## Aim of the task
Below, in the health update that precedes the data, find the passage that begins at the words "Good Morning, all." and stops after the words "something for sure.". Write out that passage word for word.

## Excerpted text

Good Morning, all. (Heavy sigh)......
Well, I went in to have a check up with my Doc, to discuss my meds and just whatever. When he felt along my spine, he found a spot that was just sore as hell. He moved me from side to side and front to back.... that felt great too!! NOT! He sent me for a 5 view lumbar xrays and after looking at them said that he recommends that we get a CT scan asap..... to see if my fusion is solid!!! HOLY CRAP!! Is it REALLy possible that after 8 years it could still not be fused??? I am stone cold trippin because I never, ever considered this to still be an issue. I have my CT scheduled for Friday at 1115am, so I will try not to borrow trouble until I know something for sure.
Number 2: I am being sent to an OB/GYN to get scheduled for a HYSTERECTOMY!!! Holy hell folks! But the fact of the matter is my maternal grandmother had uteran cancer. All of her daughters (my aunts and mother) all had hysterectomies in their thirties and even my sister who is 10 years older than me, had hers at the age of 34.... im now 36. I have been having terrible problems for the past 6 months in this area and found that I am full of fibroids. I know that this is major surgery and I'm alittle scared about all of this, too. I could not get into an OB until November 18th so I get to just sit here and wait. I have met both of my deductibles with my Medicare so now is the time to do anything major that I need to have done. Looks like my xmas gift this years is taking out the ol' kid factory! I know that I will be SO much better afterwards but I have heard that the amount of time to heal can be lengthy and painful. I just want to get it over with, you know?
Other than THAT, things are going great! (ha ha) I guess I am starting a new chapter.... one that is completely new to me. But I am tough as nails and I know I can do it... it just freaks me out a bit. To say the least, I have developed an "allergy" to surgeries!!! LOL!!! I guess we will wait and see.
I love you guys and hope that all is well with everyone. I hope the pain you are in is minimal and that you have a smile and the sun shining on your face today.

## Supplied records
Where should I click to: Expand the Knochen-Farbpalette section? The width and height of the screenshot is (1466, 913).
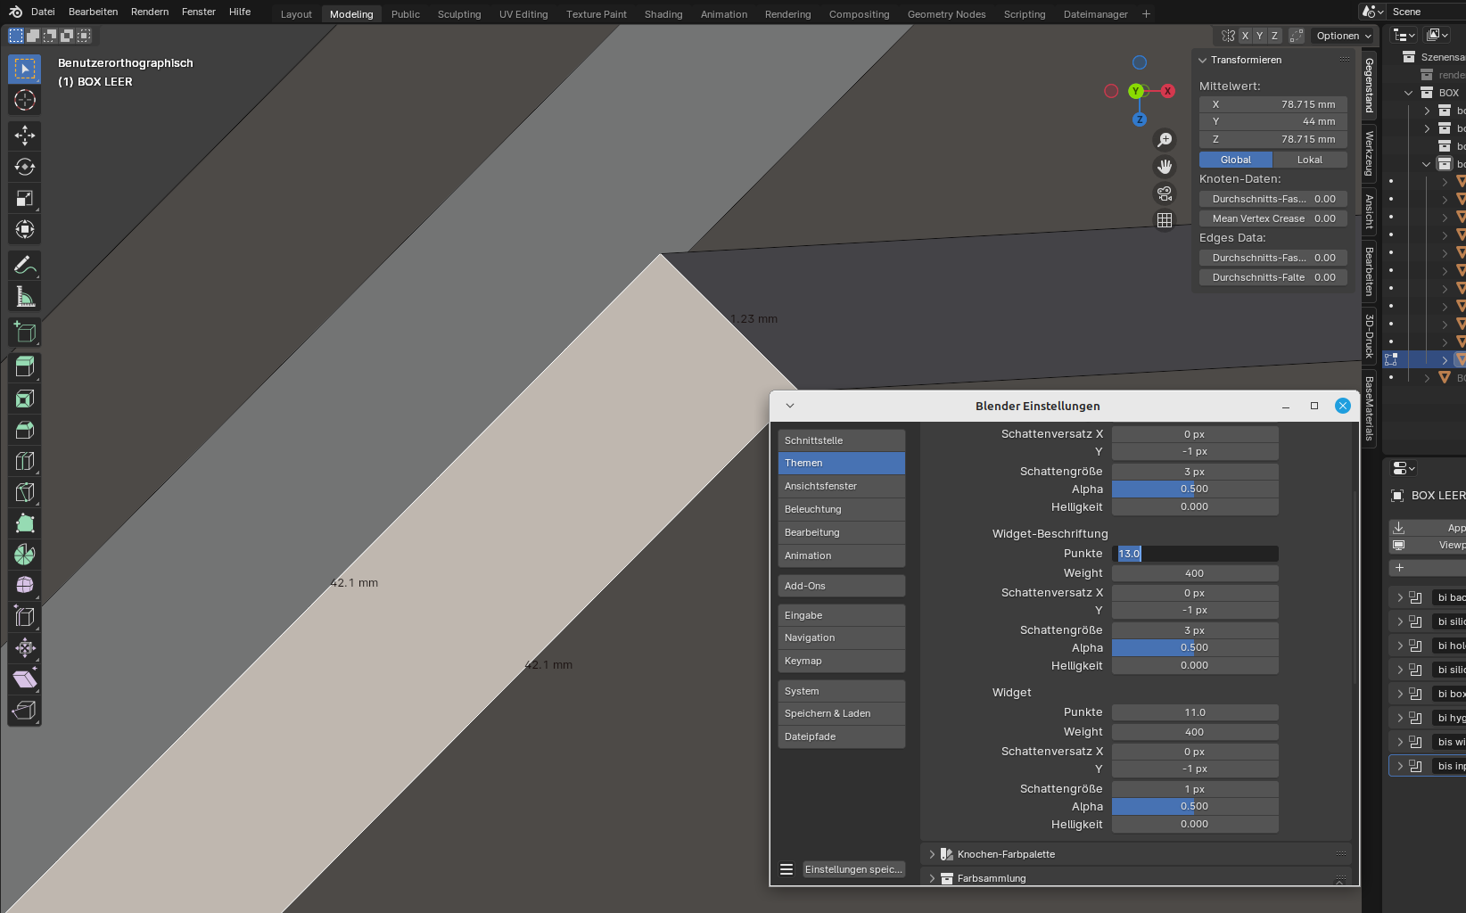click(933, 854)
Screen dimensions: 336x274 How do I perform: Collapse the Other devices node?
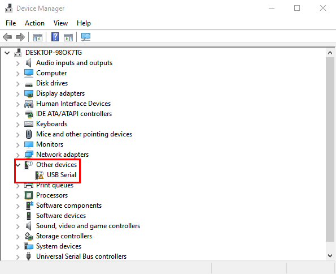click(x=18, y=165)
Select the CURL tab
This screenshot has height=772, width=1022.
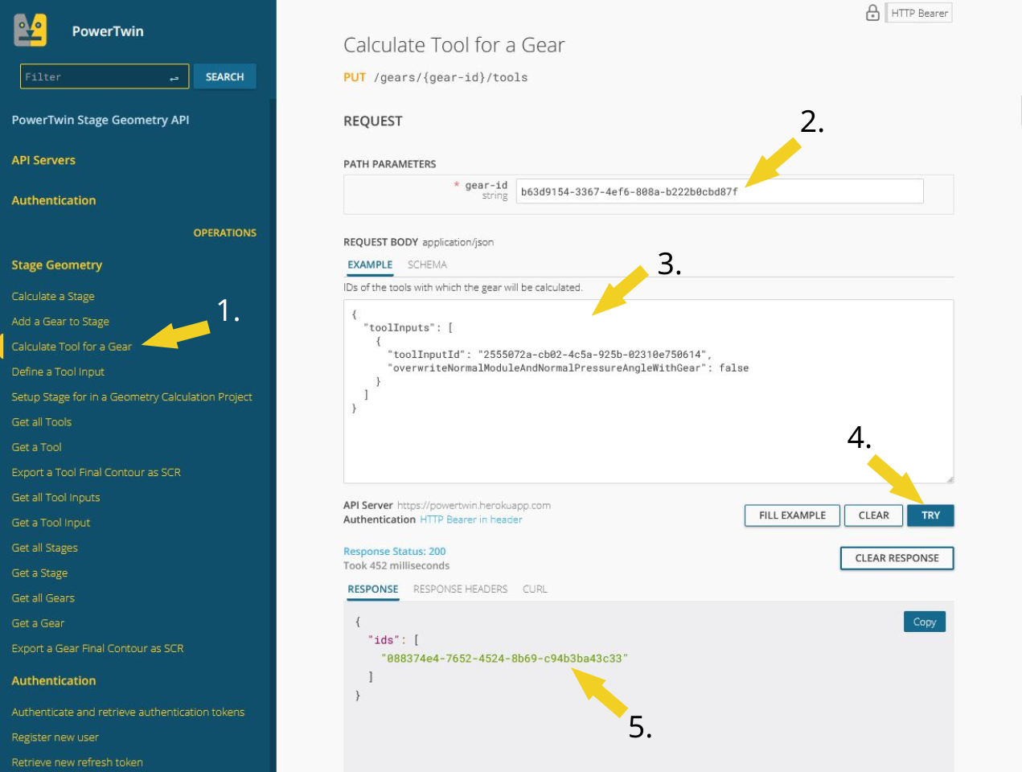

## Written solution
Good Morning, all. (Heavy sigh)......
Well, I went in to have a check up with my Doc, to discuss my meds and just whatever. When he felt along my spine, he found a spot that was just sore as hell. He moved me from side to side and front to back.... that felt great too!! NOT! He sent me for a 5 view lumbar xrays and after looking at them said that he recommends that we get a CT scan asap..... to see if my fusion is solid!!! HOLY CRAP!! Is it REALLy possible that after 8 years it could still not be fused??? I am stone cold trippin because I never, ever considered this to still be an issue. I have my CT scheduled for Friday at 1115am, so I will try not to borrow trouble until I know something for sure.